Saved data entries
--- --- ---

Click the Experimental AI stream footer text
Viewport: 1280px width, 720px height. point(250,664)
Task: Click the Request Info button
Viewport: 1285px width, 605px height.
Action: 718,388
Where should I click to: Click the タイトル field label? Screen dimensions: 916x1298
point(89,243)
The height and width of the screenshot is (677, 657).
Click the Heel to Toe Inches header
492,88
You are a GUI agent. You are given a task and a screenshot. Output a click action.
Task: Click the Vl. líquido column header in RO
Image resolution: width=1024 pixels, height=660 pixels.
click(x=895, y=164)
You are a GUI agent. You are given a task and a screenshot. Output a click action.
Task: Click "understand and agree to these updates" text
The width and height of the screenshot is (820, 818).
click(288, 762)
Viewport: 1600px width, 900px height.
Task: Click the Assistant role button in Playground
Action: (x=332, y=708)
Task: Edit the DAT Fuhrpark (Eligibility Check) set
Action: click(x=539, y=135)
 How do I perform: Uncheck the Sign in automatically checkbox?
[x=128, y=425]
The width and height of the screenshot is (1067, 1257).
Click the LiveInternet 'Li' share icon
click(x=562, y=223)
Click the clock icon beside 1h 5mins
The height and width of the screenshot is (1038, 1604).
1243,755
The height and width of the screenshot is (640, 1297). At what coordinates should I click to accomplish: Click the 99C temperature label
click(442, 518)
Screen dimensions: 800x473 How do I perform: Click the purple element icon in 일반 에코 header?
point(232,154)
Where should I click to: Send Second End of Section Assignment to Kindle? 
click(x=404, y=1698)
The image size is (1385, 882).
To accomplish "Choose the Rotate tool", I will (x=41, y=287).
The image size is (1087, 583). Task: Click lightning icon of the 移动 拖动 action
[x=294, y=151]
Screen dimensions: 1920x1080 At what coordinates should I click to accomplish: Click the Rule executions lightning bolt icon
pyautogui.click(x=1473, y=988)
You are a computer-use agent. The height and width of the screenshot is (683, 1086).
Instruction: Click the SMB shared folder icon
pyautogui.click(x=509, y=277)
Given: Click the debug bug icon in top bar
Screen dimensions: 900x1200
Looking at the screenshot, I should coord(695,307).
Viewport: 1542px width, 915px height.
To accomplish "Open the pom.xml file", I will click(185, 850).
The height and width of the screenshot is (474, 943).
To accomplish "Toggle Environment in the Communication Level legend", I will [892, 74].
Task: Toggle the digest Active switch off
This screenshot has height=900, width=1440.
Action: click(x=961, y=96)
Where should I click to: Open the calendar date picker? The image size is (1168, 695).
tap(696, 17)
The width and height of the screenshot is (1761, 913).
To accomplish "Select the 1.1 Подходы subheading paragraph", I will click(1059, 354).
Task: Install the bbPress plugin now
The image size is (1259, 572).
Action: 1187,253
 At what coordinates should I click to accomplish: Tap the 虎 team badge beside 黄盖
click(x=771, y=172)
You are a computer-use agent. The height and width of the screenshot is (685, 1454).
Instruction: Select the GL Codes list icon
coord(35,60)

--- --- ---

> [Task requirements] Looking over the records, find each line with the word "will" and copy it.

> [Output]
To accomplish "Choose the Rotate tool", I will (x=41, y=287).
To accomplish "Open the pom.xml file", I will click(185, 850).
To accomplish "Toggle Environment in the Communication Level legend", I will [892, 74].
To accomplish "Select the 1.1 Подходы subheading paragraph", I will click(1059, 354).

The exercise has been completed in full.